■ EXERCISE PROMPT
Copy the text lines of all the records below word for word, and leave the pictures out.

• • • • •

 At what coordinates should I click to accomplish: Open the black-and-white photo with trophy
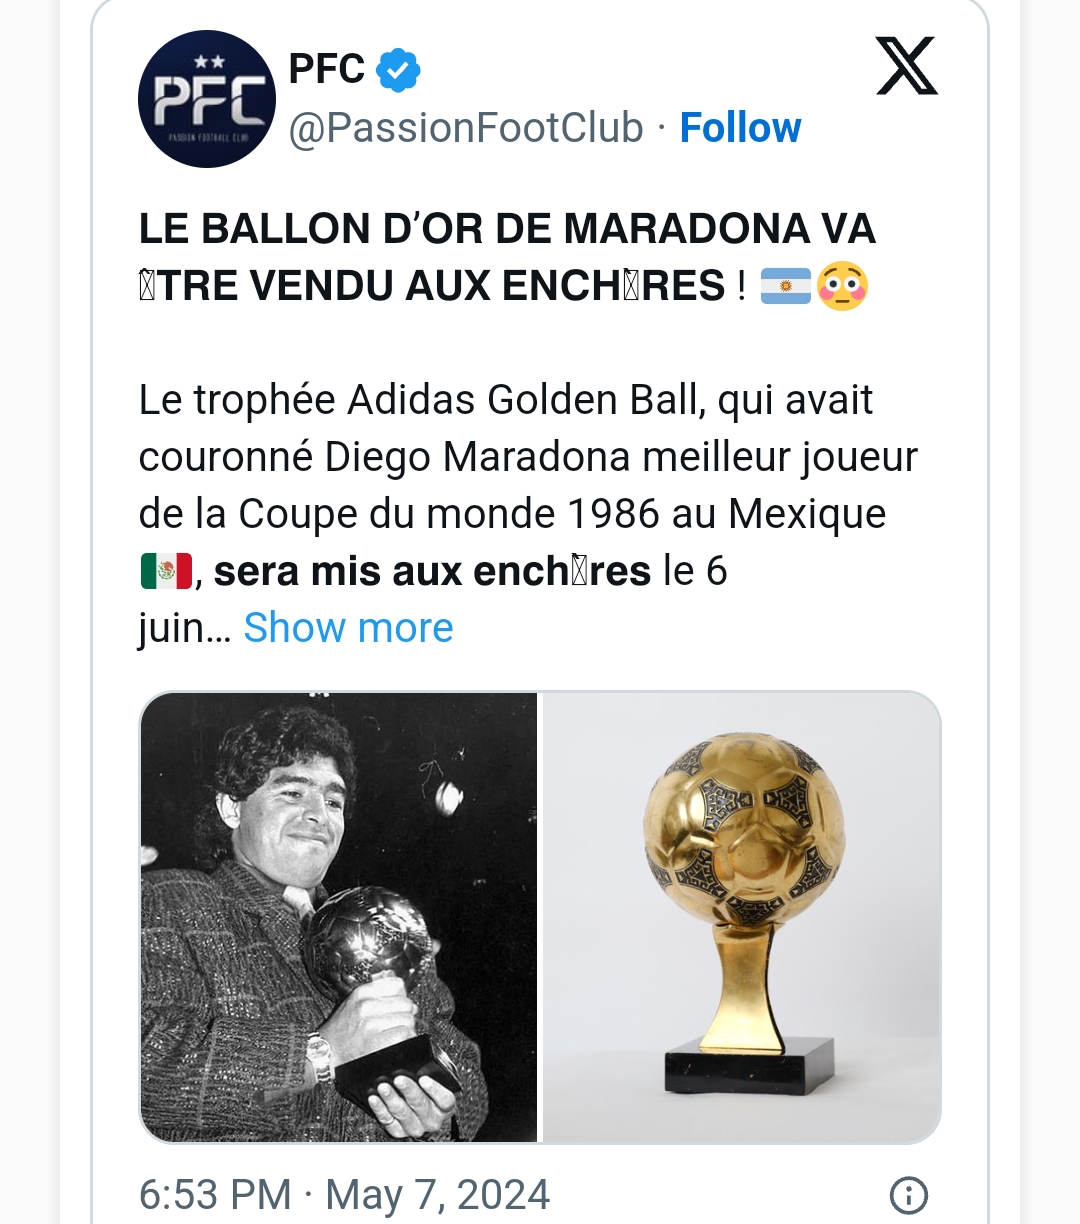coord(339,916)
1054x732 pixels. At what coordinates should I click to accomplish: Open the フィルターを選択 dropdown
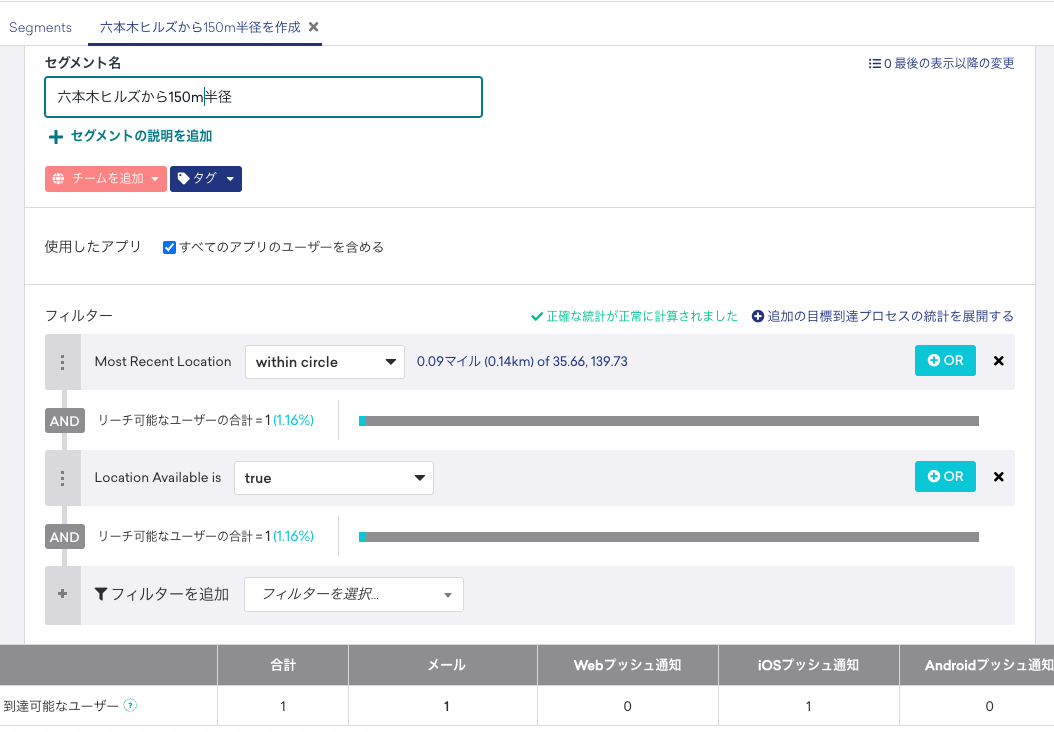[x=353, y=594]
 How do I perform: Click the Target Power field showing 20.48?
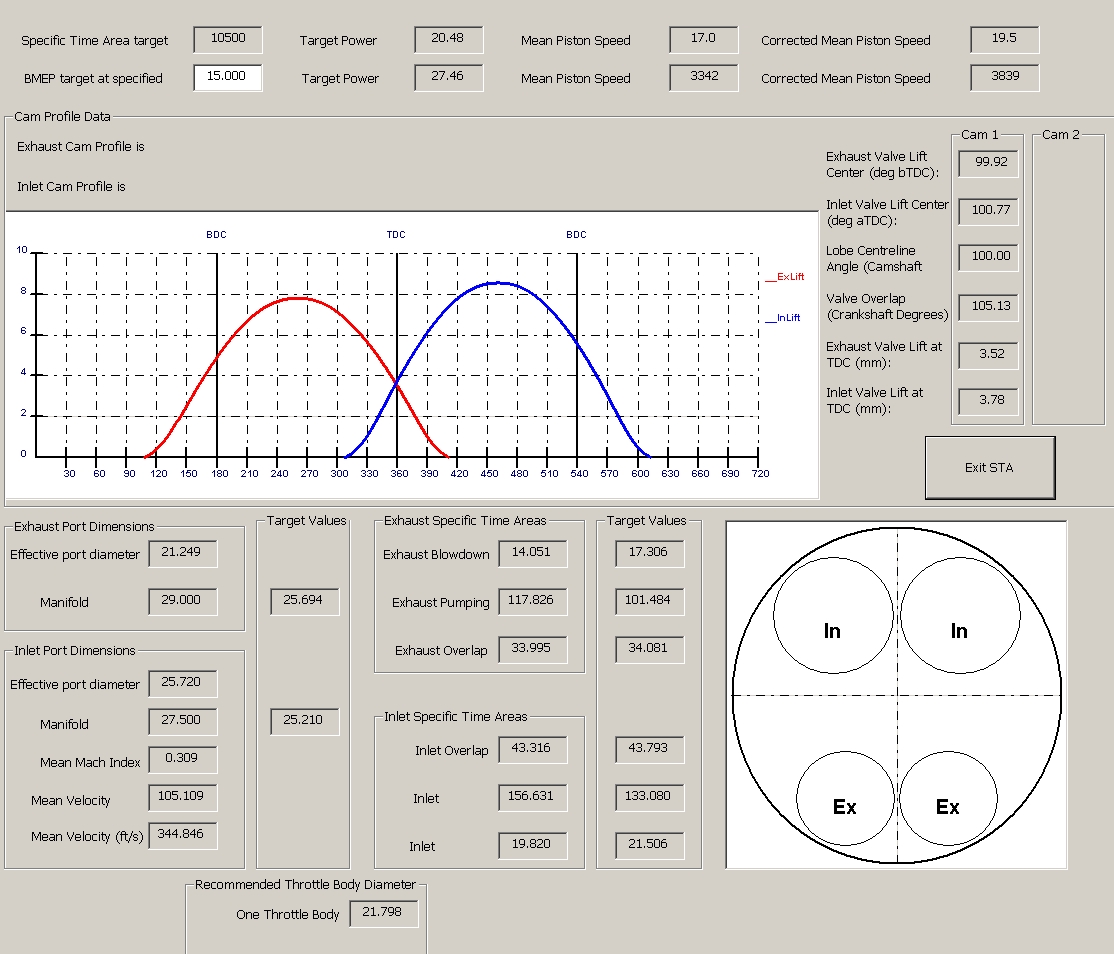[x=448, y=40]
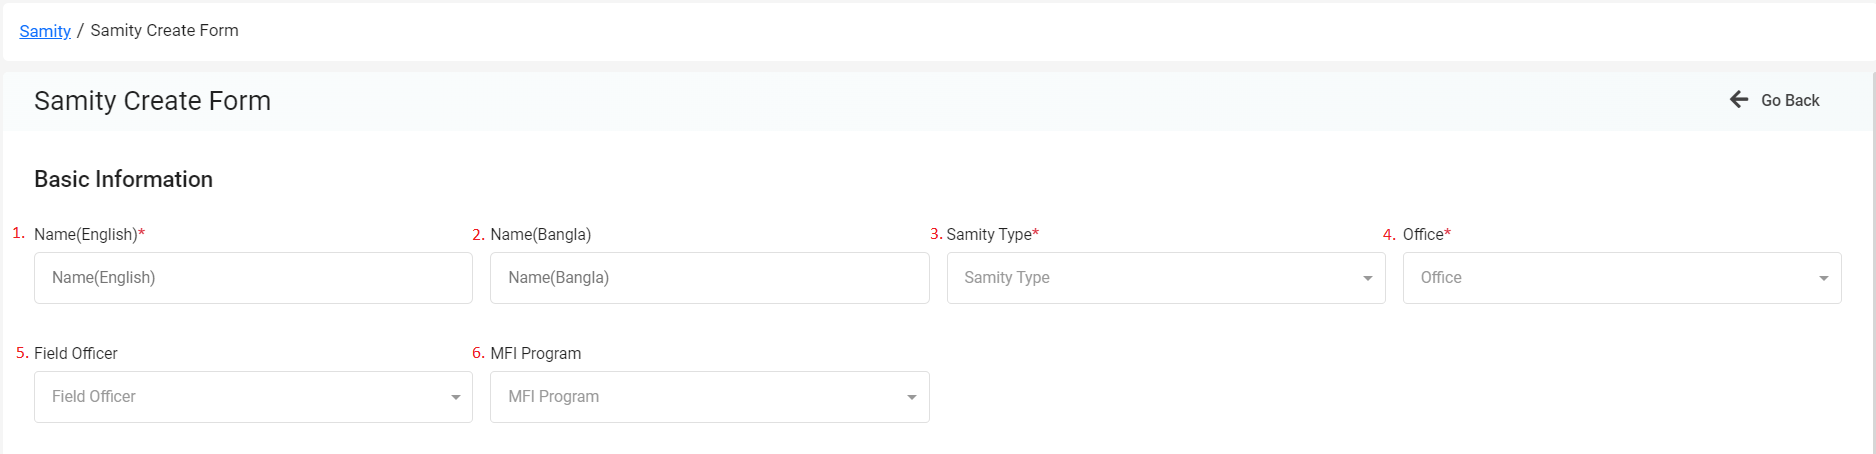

• • • • •

■ RESPONSE
 At what coordinates should I click to accomplish: Open the black-and-white photo with trophy
coord(339,916)
1054x732 pixels. At what coordinates should I click to accomplish: Open the フィルターを選択 dropdown
[x=353, y=594]
 How do I perform: Click the Target Power field showing 20.48?
[x=448, y=40]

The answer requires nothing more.